Record set Block Start

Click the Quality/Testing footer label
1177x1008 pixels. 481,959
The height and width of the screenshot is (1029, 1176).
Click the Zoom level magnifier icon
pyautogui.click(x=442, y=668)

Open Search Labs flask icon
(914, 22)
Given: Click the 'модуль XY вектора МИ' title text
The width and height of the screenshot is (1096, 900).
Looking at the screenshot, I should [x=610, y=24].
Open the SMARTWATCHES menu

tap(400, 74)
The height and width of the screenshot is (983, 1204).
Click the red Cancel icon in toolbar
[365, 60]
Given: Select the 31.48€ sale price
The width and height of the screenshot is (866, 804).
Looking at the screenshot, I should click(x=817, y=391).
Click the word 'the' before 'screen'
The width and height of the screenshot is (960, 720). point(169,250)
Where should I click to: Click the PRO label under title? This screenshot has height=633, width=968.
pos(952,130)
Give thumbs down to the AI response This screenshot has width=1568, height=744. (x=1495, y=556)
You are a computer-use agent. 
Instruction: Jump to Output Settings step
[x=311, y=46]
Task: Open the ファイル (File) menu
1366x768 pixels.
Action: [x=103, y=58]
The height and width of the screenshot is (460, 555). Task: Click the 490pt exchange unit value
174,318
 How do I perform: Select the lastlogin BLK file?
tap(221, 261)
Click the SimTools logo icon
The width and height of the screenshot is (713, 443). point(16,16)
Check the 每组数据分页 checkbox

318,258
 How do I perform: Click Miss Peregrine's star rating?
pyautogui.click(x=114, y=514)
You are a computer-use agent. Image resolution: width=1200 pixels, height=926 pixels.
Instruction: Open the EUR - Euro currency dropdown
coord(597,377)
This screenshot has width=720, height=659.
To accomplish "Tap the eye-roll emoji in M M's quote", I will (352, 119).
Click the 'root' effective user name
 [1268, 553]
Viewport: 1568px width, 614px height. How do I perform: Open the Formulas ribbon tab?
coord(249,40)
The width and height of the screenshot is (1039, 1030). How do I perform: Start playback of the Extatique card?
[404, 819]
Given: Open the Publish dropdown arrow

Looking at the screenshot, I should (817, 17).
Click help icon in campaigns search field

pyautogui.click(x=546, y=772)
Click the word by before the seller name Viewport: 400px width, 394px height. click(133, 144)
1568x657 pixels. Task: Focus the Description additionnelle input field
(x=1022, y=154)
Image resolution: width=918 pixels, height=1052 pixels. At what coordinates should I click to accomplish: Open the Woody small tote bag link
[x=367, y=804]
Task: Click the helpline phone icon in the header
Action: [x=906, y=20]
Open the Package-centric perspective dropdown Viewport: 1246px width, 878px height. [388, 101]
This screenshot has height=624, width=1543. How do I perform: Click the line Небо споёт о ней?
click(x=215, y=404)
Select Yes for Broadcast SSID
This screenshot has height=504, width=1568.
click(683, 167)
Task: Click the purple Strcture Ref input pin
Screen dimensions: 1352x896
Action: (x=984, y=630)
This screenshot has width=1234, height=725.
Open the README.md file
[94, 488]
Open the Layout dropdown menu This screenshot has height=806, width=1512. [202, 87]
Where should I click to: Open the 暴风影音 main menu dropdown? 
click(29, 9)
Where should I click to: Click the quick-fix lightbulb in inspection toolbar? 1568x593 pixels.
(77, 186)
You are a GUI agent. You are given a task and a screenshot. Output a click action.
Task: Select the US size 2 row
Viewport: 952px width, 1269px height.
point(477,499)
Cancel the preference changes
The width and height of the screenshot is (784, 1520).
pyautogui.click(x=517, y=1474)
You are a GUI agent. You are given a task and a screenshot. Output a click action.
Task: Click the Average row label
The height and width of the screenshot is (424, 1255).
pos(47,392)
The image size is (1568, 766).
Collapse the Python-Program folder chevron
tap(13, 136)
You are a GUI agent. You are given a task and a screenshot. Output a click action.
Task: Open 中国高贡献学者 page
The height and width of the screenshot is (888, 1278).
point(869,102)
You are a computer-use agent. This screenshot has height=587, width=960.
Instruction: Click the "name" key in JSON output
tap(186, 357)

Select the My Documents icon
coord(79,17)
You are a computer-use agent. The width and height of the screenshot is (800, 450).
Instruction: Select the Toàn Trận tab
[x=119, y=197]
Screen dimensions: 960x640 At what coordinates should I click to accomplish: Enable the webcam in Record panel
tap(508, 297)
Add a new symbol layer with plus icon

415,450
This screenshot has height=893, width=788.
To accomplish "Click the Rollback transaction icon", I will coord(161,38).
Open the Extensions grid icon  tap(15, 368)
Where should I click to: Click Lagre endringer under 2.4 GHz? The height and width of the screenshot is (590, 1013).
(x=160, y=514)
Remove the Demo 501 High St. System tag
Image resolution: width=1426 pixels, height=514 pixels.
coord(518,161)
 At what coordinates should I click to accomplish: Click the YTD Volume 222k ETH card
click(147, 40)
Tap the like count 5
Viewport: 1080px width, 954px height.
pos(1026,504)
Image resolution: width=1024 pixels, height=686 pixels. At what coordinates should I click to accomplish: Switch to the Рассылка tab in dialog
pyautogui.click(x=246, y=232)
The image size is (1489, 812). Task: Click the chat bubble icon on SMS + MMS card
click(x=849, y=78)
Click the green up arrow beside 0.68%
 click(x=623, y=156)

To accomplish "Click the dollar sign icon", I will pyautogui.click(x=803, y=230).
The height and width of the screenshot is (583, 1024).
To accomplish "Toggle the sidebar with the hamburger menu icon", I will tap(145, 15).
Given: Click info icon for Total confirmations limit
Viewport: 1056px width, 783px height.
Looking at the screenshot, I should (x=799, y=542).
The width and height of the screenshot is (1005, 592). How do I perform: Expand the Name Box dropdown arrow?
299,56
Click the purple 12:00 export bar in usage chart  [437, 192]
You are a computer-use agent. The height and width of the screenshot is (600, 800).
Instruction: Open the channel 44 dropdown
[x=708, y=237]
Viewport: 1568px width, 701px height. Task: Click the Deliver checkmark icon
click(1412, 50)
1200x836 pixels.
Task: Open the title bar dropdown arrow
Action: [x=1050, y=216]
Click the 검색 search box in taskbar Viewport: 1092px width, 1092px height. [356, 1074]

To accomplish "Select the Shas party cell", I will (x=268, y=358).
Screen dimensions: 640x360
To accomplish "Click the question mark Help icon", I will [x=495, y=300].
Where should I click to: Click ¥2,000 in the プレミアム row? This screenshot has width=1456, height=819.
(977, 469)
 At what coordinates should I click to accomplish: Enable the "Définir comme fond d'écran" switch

Record set Block End

[Exercise brief] Could you retype all of the entries exactly, leaving none out?

[Result for this exercise]
Click the Quality/Testing footer label
1177x1008 pixels. 481,959
The height and width of the screenshot is (1029, 1176).
Click the Zoom level magnifier icon
pyautogui.click(x=442, y=668)

Open Search Labs flask icon
(914, 22)
Given: Click the 'модуль XY вектора МИ' title text
The width and height of the screenshot is (1096, 900).
Looking at the screenshot, I should [x=610, y=24].
Open the SMARTWATCHES menu

tap(400, 74)
The height and width of the screenshot is (983, 1204).
Click the red Cancel icon in toolbar
[365, 60]
Given: Select the 31.48€ sale price
The width and height of the screenshot is (866, 804).
Looking at the screenshot, I should click(x=817, y=391).
Click the word 'the' before 'screen'
The width and height of the screenshot is (960, 720). point(169,250)
Where should I click to: Click the PRO label under title? This screenshot has height=633, width=968.
pos(952,130)
Give thumbs down to the AI response This screenshot has width=1568, height=744. (x=1495, y=556)
You are a computer-use agent. 
Instruction: Jump to Output Settings step
[x=311, y=46]
Task: Open the ファイル (File) menu
1366x768 pixels.
Action: [x=103, y=58]
The height and width of the screenshot is (460, 555). Task: Click the 490pt exchange unit value
174,318
 How do I perform: Select the lastlogin BLK file?
tap(221, 261)
Click the SimTools logo icon
The width and height of the screenshot is (713, 443). point(16,16)
Check the 每组数据分页 checkbox

318,258
 How do I perform: Click Miss Peregrine's star rating?
pyautogui.click(x=114, y=514)
You are a computer-use agent. Image resolution: width=1200 pixels, height=926 pixels.
Instruction: Open the EUR - Euro currency dropdown
coord(597,377)
This screenshot has width=720, height=659.
To accomplish "Tap the eye-roll emoji in M M's quote", I will (352, 119).
Click the 'root' effective user name
 [1268, 553]
Viewport: 1568px width, 614px height. How do I perform: Open the Formulas ribbon tab?
coord(249,40)
The width and height of the screenshot is (1039, 1030). How do I perform: Start playback of the Extatique card?
[404, 819]
Given: Open the Publish dropdown arrow

Looking at the screenshot, I should (817, 17).
Click help icon in campaigns search field

pyautogui.click(x=546, y=772)
Click the word by before the seller name Viewport: 400px width, 394px height. click(133, 144)
1568x657 pixels. Task: Focus the Description additionnelle input field
(x=1022, y=154)
Image resolution: width=918 pixels, height=1052 pixels. At what coordinates should I click to accomplish: Open the Woody small tote bag link
[x=367, y=804]
Task: Click the helpline phone icon in the header
Action: [x=906, y=20]
Open the Package-centric perspective dropdown Viewport: 1246px width, 878px height. [388, 101]
This screenshot has height=624, width=1543. How do I perform: Click the line Небо споёт о ней?
click(x=215, y=404)
Select Yes for Broadcast SSID
This screenshot has height=504, width=1568.
click(683, 167)
Task: Click the purple Strcture Ref input pin
Screen dimensions: 1352x896
Action: (x=984, y=630)
This screenshot has width=1234, height=725.
Open the README.md file
[94, 488]
Open the Layout dropdown menu This screenshot has height=806, width=1512. [202, 87]
Where should I click to: Open the 暴风影音 main menu dropdown? 
click(29, 9)
Where should I click to: Click the quick-fix lightbulb in inspection toolbar? 1568x593 pixels.
(77, 186)
You are a GUI agent. You are given a task and a screenshot. Output a click action.
Task: Select the US size 2 row
Viewport: 952px width, 1269px height.
point(477,499)
Cancel the preference changes
The width and height of the screenshot is (784, 1520).
pyautogui.click(x=517, y=1474)
You are a GUI agent. You are given a task and a screenshot. Output a click action.
Task: Click the Average row label
The height and width of the screenshot is (424, 1255).
pos(47,392)
The image size is (1568, 766).
Collapse the Python-Program folder chevron
tap(13, 136)
You are a GUI agent. You are given a task and a screenshot. Output a click action.
Task: Open 中国高贡献学者 page
The height and width of the screenshot is (888, 1278).
point(869,102)
You are a computer-use agent. This screenshot has height=587, width=960.
Instruction: Click the "name" key in JSON output
tap(186, 357)

Select the My Documents icon
coord(79,17)
You are a computer-use agent. The width and height of the screenshot is (800, 450).
Instruction: Select the Toàn Trận tab
[x=119, y=197]
Screen dimensions: 960x640 At what coordinates should I click to accomplish: Enable the webcam in Record panel
tap(508, 297)
Add a new symbol layer with plus icon

415,450
This screenshot has height=893, width=788.
To accomplish "Click the Rollback transaction icon", I will coord(161,38).
Open the Extensions grid icon  tap(15, 368)
Where should I click to: Click Lagre endringer under 2.4 GHz? The height and width of the screenshot is (590, 1013).
(x=160, y=514)
Remove the Demo 501 High St. System tag
Image resolution: width=1426 pixels, height=514 pixels.
coord(518,161)
 At what coordinates should I click to accomplish: Click the YTD Volume 222k ETH card
click(147, 40)
Tap the like count 5
Viewport: 1080px width, 954px height.
pos(1026,504)
Image resolution: width=1024 pixels, height=686 pixels. At what coordinates should I click to accomplish: Switch to the Рассылка tab in dialog
pyautogui.click(x=246, y=232)
The image size is (1489, 812). Task: Click the chat bubble icon on SMS + MMS card
click(x=849, y=78)
Click the green up arrow beside 0.68%
 click(x=623, y=156)

To accomplish "Click the dollar sign icon", I will pyautogui.click(x=803, y=230).
The height and width of the screenshot is (583, 1024).
To accomplish "Toggle the sidebar with the hamburger menu icon", I will tap(145, 15).
Given: Click info icon for Total confirmations limit
Viewport: 1056px width, 783px height.
Looking at the screenshot, I should (x=799, y=542).
The width and height of the screenshot is (1005, 592). How do I perform: Expand the Name Box dropdown arrow?
299,56
Click the purple 12:00 export bar in usage chart  [437, 192]
You are a computer-use agent. The height and width of the screenshot is (600, 800).
Instruction: Open the channel 44 dropdown
[x=708, y=237]
Viewport: 1568px width, 701px height. Task: Click the Deliver checkmark icon
click(1412, 50)
1200x836 pixels.
Task: Open the title bar dropdown arrow
Action: [x=1050, y=216]
Click the 검색 search box in taskbar Viewport: 1092px width, 1092px height. [356, 1074]

To accomplish "Select the Shas party cell", I will (x=268, y=358).
Screen dimensions: 640x360
To accomplish "Click the question mark Help icon", I will [x=495, y=300].
Where should I click to: Click ¥2,000 in the プレミアム row? This screenshot has width=1456, height=819.
(977, 469)
 At what coordinates should I click to accomplish: Enable the "Définir comme fond d'écran" switch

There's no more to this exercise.